Interviews

Hattie Morahan On … Katie Mitchell & Multimedia

Actress Hattie Morahan is part of the company that has devised and performs …some trace of her, a new multimedia piece based on Dostoevsky’s literary classic The Idiot. It’s Morahan’s fourth production with iconoclastic director Katie Mitchell and her second with co-star Ben Whishaw, who she starred opposite in Mitchell’s production of Chekhov’s The Seagull. The the daughter of director Christopher Morahan and actress Anna Carteret, Morahan’s other credits include See How They Run, Arsenic & Old Lace and Hamlet on stage, and Sense and Sensibility, Bodies and The Golden Compass on screen.


…some trace of her is inspired by Dostoevsky’s The Idiot, which is a huge sprawling novel. We’ve taken an essential strand through the middle – the love quartet at the centre of the book – and we follow the character of the idiot, played by Ben Whishaw.

It’s a multimedia adaptation rather than a straight play. I’d say it’s a kind of poem, a visual and aural poetic response to the original book, which is very beautiful and moving and thought-provoking. There is narrative there, there’s a story if you choose to follow it, but there’s a simultaneous deconstruction of a film being made. There are many layers of meaning to the evening and you can construct your own experience as you watch.

This is my fourth production with Katie Mitchell, after Iphigenia at Aulis, The Seagull (both at the National) and The City (at the Royal Court). But those weren’t dependent on multimedia at all. They were much more about using the very thorough, psychological character work Katie’s known for. This is completely the opposite, but it’s just as stimulating – in a very very different way. It’s been hugely collaborative. The actors have come up with the material alongside the director of photography, the sound designer and Katie, who then organised what we created as a group.

It wasn’t like rehearsing a play at all. It’s been creatively fulfilling in areas that are normally completely outside your remit as an actor which has been so exciting and stimulating: operating a camera, designing and lighting a shot, contributing to discussions about the structure of the whole evening. It took me a little time to warm into it.

In whatever field you work, you get used to fulfilling your job function. So as an actor, you think, okay in this production I’m responsible for this part and it’s my job to come up with the goods there. You’re not invited or expected to comment on other aspects of the production, so you normally exercise a degree of self-censorship or you convince yourself that you’re not qualified to have an opinion on certain things. What was so wonderful once we got into these rehearsals was discovering talents or skills or just areas of discernment that you didn’t realise you have.

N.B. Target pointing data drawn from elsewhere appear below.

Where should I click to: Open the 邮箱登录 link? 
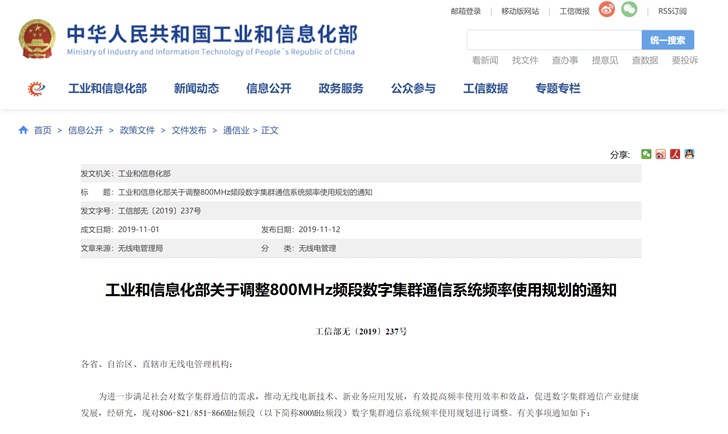click(465, 11)
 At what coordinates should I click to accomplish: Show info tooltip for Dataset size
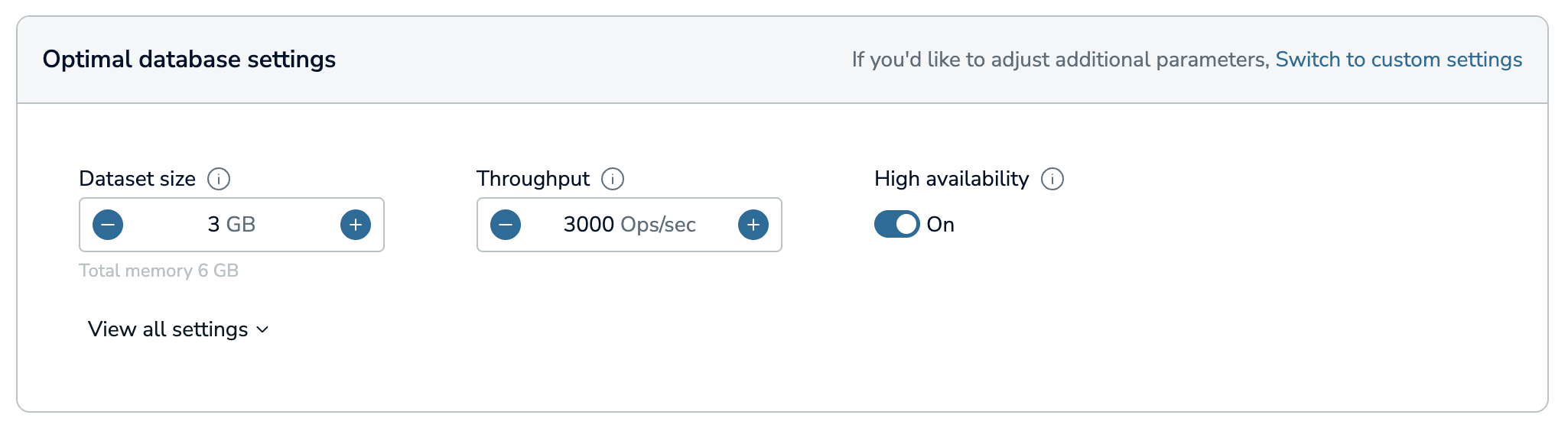(x=219, y=179)
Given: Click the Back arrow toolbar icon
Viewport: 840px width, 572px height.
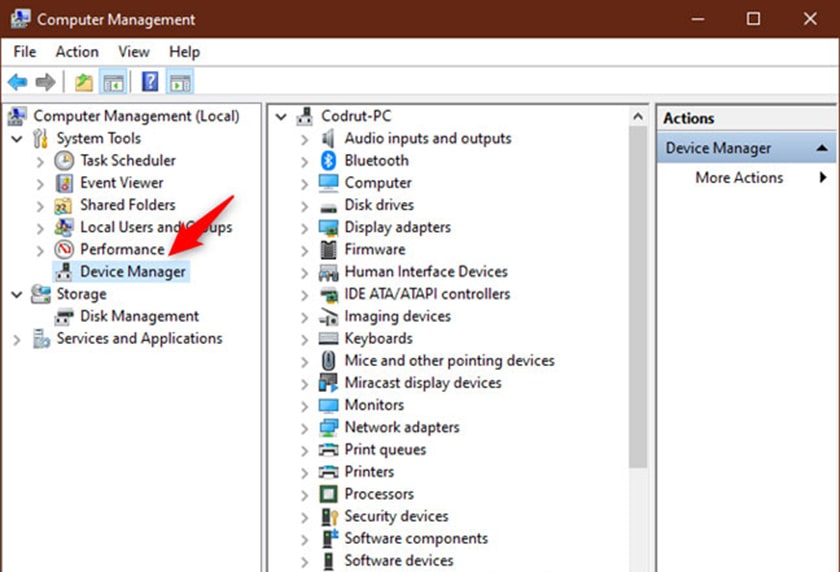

By the end, we were as a group coming up with shots of real sophistication or having brainwaves about how to do certain pieces of narrative or orders of sequence and it was very empowering. It means there’s a real sense of pride and ownership among the company.

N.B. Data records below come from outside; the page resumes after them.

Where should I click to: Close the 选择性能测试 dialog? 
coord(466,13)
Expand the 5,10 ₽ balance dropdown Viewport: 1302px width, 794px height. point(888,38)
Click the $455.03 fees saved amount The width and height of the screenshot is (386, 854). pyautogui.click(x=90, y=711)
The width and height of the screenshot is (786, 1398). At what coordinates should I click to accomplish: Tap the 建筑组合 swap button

We had two months. Generally, Katie likes to get eight weeks anyway – as opposed to four weeks in commercial theatre, or six to seven for other productions at the National – but with this we started off without even a script so the two months were used to actually generate the material. We were creating shots right up to the very last day of rehearsals. We couldn’t have done it in less time.

I sometimes have a sense that there’s now journalistic phenomenon surrounding Katie. It’s taken over the work itself, and it almost feels disproportionate to what she’s producing. I don’t think some critics come to a new piece by Katie with a blank slate in the way they would if it was an unknown director from Europe, for instance. I suppose it’s unusual in the traditions of this country for someone to pursue a particular vision, and Katie can play fast and loose with things that some theatre people hold sacred. She’s often not so concerned about the sacrosanctness of the text, because she’s interested in all sorts of other aspects of theatre – psychological truth, human behaviour, aesthetic ideas.

As someone who gets to work with her, what’s so exciting is that, for one thing, she’s a fantastically funny, warm and joyous individual to spend time with, which is always inspiring, but also it’s just lovely working with someone who has a sense of their own ideas and what they want to do. As far as I’m concerned, the plays she works on are still going to be there at the end of it. She’s not damaging them permanently as some people seem to be frightened of. For me, it can only be positive for directors to take a piece of work, maybe 100 years old, maybe 1,000 years old, and say, how can we make this fresh, how can we really make this speak in a new way? At the end of them working on it, someone else can pick it up and do something completely different and perhaps very traditional.

People should come to …some trace of her without prejudice because I don’t think they’ll have seen anything like it before. Speaking objectively – because I can just look up at the screen and witness it for myself – it is one of the most beautiful pieces I’ve seen for a long time.



…some trace of her had its world premiere on 30 July 2008 (previews from 23 July) at the National Theatre, where it continue in rep in the NT Cottesloe until 21 October 2008.